__WORK INSTRUCTIONS__.
Copy out every one of the following items word for word, with no changes.

__MATERIAL FOR THE TASK__.
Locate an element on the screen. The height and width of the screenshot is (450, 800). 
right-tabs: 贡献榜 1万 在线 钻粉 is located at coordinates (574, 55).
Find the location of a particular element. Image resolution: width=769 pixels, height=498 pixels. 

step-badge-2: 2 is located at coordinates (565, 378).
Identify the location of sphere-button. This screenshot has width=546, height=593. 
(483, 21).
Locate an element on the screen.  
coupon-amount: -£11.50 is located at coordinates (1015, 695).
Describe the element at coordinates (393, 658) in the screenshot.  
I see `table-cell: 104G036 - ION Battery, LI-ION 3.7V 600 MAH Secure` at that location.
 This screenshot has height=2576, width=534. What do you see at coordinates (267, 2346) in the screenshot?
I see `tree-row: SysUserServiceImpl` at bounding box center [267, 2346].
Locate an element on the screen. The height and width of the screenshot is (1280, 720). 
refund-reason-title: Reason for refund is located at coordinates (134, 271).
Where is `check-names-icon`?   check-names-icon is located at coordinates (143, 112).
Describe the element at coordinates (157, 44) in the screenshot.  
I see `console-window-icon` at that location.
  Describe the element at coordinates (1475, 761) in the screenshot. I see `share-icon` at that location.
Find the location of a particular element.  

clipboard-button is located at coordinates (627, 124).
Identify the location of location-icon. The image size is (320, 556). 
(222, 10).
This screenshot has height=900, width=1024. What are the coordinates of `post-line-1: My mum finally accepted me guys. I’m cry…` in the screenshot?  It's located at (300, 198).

__PROBLEM SOLUTION__.
Locate an element on the screen. The height and width of the screenshot is (450, 800). 
right-tabs: 贡献榜 1万 在线 钻粉 is located at coordinates (574, 55).
Find the location of a particular element. Image resolution: width=769 pixels, height=498 pixels. 

step-badge-2: 2 is located at coordinates (565, 378).
Identify the location of sphere-button. This screenshot has width=546, height=593. 
(483, 21).
Locate an element on the screen.  
coupon-amount: -£11.50 is located at coordinates (1015, 695).
Describe the element at coordinates (393, 658) in the screenshot.  
I see `table-cell: 104G036 - ION Battery, LI-ION 3.7V 600 MAH Secure` at that location.
 This screenshot has height=2576, width=534. What do you see at coordinates (267, 2346) in the screenshot?
I see `tree-row: SysUserServiceImpl` at bounding box center [267, 2346].
Locate an element on the screen. The height and width of the screenshot is (1280, 720). 
refund-reason-title: Reason for refund is located at coordinates (134, 271).
Where is `check-names-icon`?   check-names-icon is located at coordinates (143, 112).
Describe the element at coordinates (157, 44) in the screenshot.  
I see `console-window-icon` at that location.
  Describe the element at coordinates (1475, 761) in the screenshot. I see `share-icon` at that location.
Find the location of a particular element.  

clipboard-button is located at coordinates (627, 124).
Identify the location of location-icon. The image size is (320, 556). 
(222, 10).
This screenshot has height=900, width=1024. What are the coordinates of `post-line-1: My mum finally accepted me guys. I’m cry…` in the screenshot?  It's located at (300, 198).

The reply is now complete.